GIVEN TEXT =>
Five years ago, every SaaS company shipped its own integration API. To plug a tool into your AI workflow, you wrote a custom connector for that vendor's API, wrote another one for the next vendor, wrote another one for the next. Multiply by every tool an enterprise uses and you have hundreds of custom integrations - each maintained, each potentially broken by a vendor's API change, each a small recurring tax on your engineering team.

Why Do We Build Crewmate on the Model Context Protocol?
The Model Context Protocol (MCP) is the way out of that pattern. A Crewmate is built on it. Here's why it matters.
What MCP actually is?
MCP is an open specification published by Anthropic that defines a standard way for AI agents to discover, describe, and invoke tools. Instead of writing a custom adapter for every API your agent needs to talk to, you write (or use) an MCP server for that tool. Your agent speaks MCP. The MCP server speaks the tool's API on the other side. The agent and the tool never need to know about each other directly.

DATA SEGMENT =>
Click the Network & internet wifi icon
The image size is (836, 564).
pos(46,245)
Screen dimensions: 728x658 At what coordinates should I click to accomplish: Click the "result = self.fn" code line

ABOUT THIS TASK => In the text on the Model Context Protocol, who published the MCP specification?

YOUR SOLUTION => Anthropic published it.